------ SOURCE EXCERPT

Heuristic Andrew: 2015

Wednesday, September 2, 2015

SAS macros always have a global scope

SAS allows the programmer to declare the scope of macro variables using %LOCAL or %GLOBAL, but the macros themselves are always created in the global scope.

Say you have a macro that in another language, say Python, would be considered a function. Within the macro you want a sub-macro (i.e., sub-function) to be used only within the outer macro.

%macro outer;
%put NOTE: outer;

/* This "sub-macro" is defined within the outer macro and is
   intended only for use within the outer macro. */
 %macro inner(foo);
 %put NOTE: inner &foo;
 %mend;

%inner(1);
%inner(2);
%mend;

%outer;

/* If the "sub-macro" has a local scope, the next step would fail */
%inner(3);

/* However, it succeeds */

This can lead to conflicts if the macro %inner is defined somewhere else in the same session. One way of dealing with this is to be careful to give the inner macro a unique name like __outer_inner where the underscores in the prefix suggest a local scope, and adding outer to the macro name indicates the macro is to be used only in the outer macro.

------------

* _REQUESTS_
(A) From the SAS macro post, reproduce the passage between "SAS allows the" and "the global scope.", inclusive.
(B) List every line of code in the SAS macro post that invokes a macro, in the order the lines appear.

------ DATA SHOWN

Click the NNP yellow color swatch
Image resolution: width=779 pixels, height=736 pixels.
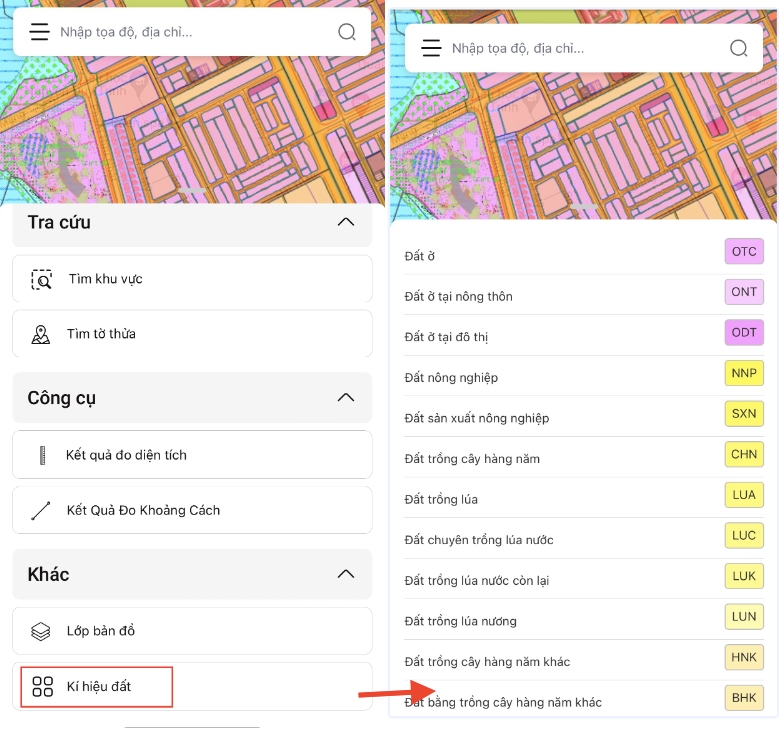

------------

* _RESPONSES TO THE EXERCISE_
(A)
SAS allows the programmer to declare the scope of macro variables using %LOCAL or %GLOBAL, but the macros themselves are always created in the global scope.

(B)
%inner(1);
%inner(2);
%outer;
%inner(3);